Sebelumnya, pengembang BUMN Perumnas bekerja sama dengan PT Kereta Api Indonesia lebih dulu mengembangkan tiga hunian berkonsep pembangunan berorientasi transit (TOD), seperti di Tanjung Barat (Jakarta Selatan), Pondok Cina (Depok), dan Rawa Buntu (Serpong).
Marine menyatakan, dalam beberapa tahun terakhir, tata Kota Jakarta Raya berkembang pesat. Setelah terkoneksi dan merasakan kenyamanan, minat konsumen membeli properti bergeser. Mereka tak lagi keberatan membeli properti di lokasi yang agak jauh dari Jakarta asalkan dekat dengan transportasi umum, seperti KRL, Transjakarta, serta LRT dan MRT.
Fokus utama lainnya adalah sisi moneter. Bank Indonesia kembali menurunkan suku bunga Bank Indonesia 7 Days Reverse Repo Rate (BI7DRR) menjadi 3,75 persen pada 19 November 2020. Keputusan ini sebagai langkah lanjutan untuk mempercepat pemulihan ekonomi nasional.
”Penurunan BI7DRR selalu menjadi indikasi terhadap tingkat inflasi dan stabilitas eksternal.
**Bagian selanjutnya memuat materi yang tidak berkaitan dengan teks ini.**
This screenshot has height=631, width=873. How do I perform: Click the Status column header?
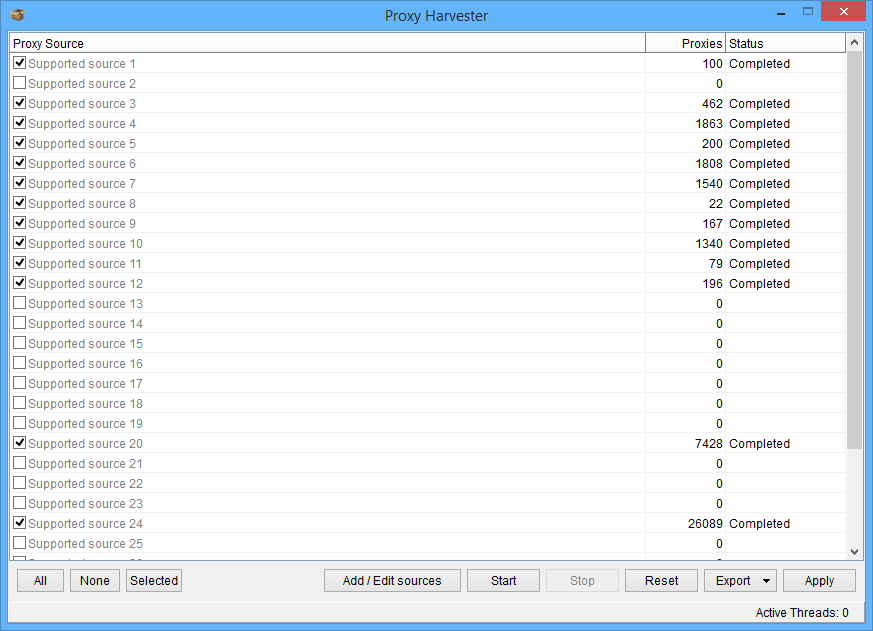(x=785, y=43)
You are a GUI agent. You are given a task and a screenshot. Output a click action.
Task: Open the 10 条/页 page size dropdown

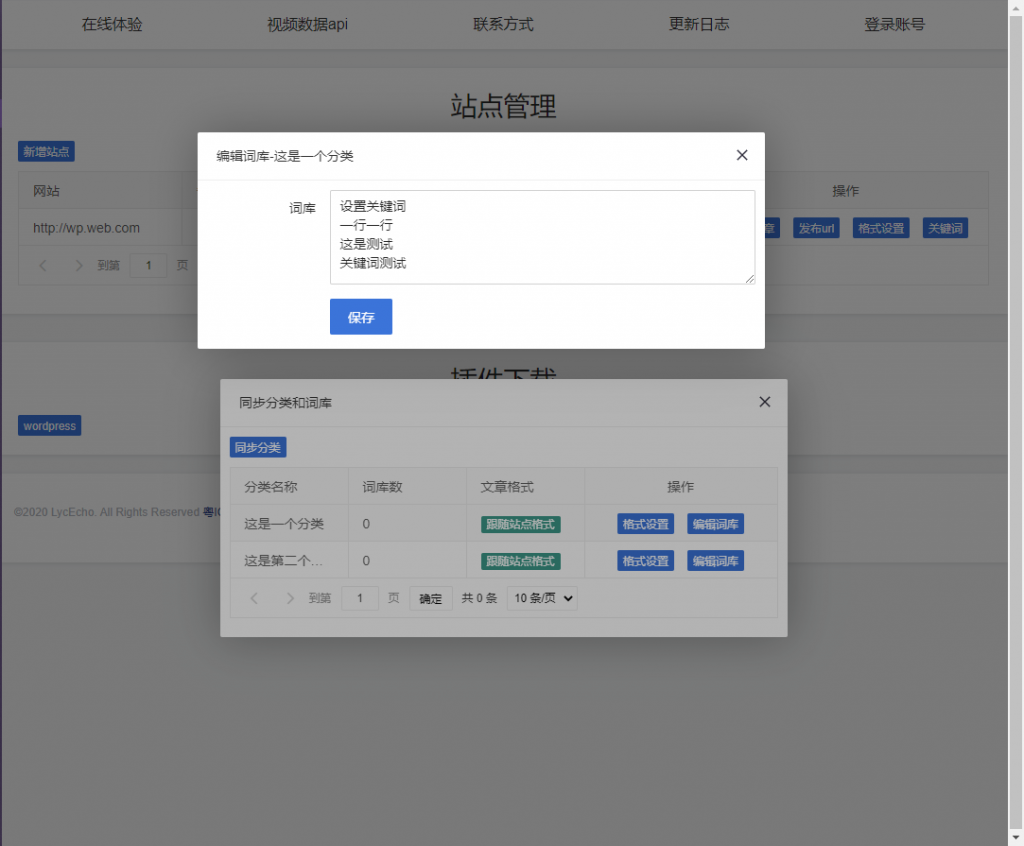(x=542, y=599)
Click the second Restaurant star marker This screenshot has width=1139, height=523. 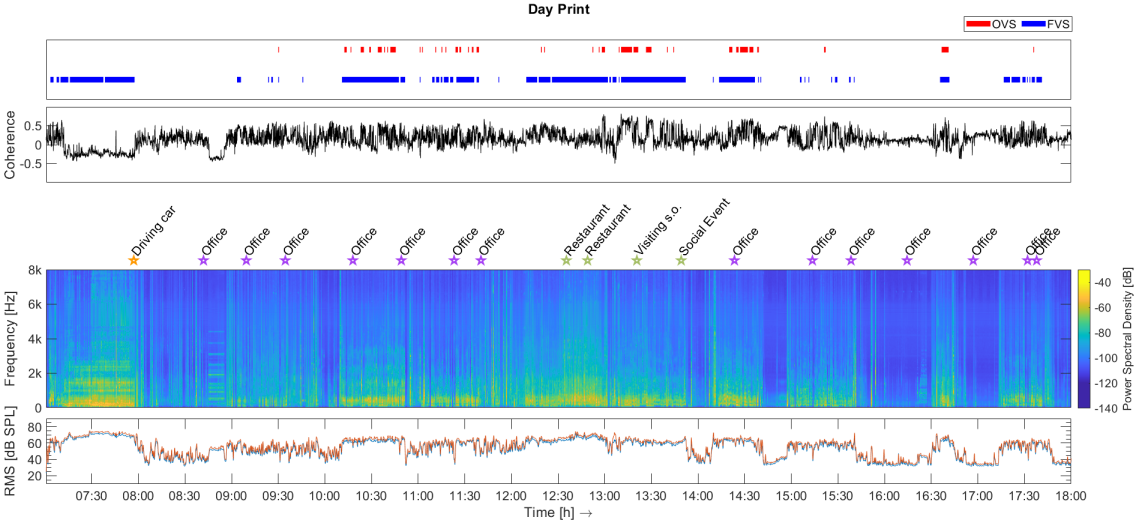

Kalau suku bunga BI7DRR ini tetap terjaga atau bahkan kembali turun pada Desember ini, kita bisa mengharapkan situasi ekonomi lebih stabil pada 2021,” ujar Marine.
Tentunya, laju penurunan suku bunga BI7DRR ini diharapkan juga diikuti suku bunga KPR. Hingga Agustus 2020, rata-rata suku bunga KPR dan KPA sejak Januari 2019 sebesar 8,75 persen, sedangkan rata-rata bunga BI7DRR 5,15 persen. Pergerakan bunga KPR dan KPA tampaknya belum sedinamis BI7DRR.
Padahal, hingga saat ini, suku bunga masih menjadi pertimbangan utama dalam pembelian properti. Suku bunga KPR yang lebih rendah tentunya akan membuat konsumen lebih percaya diri dalam mengambil keputusan pembelian properti.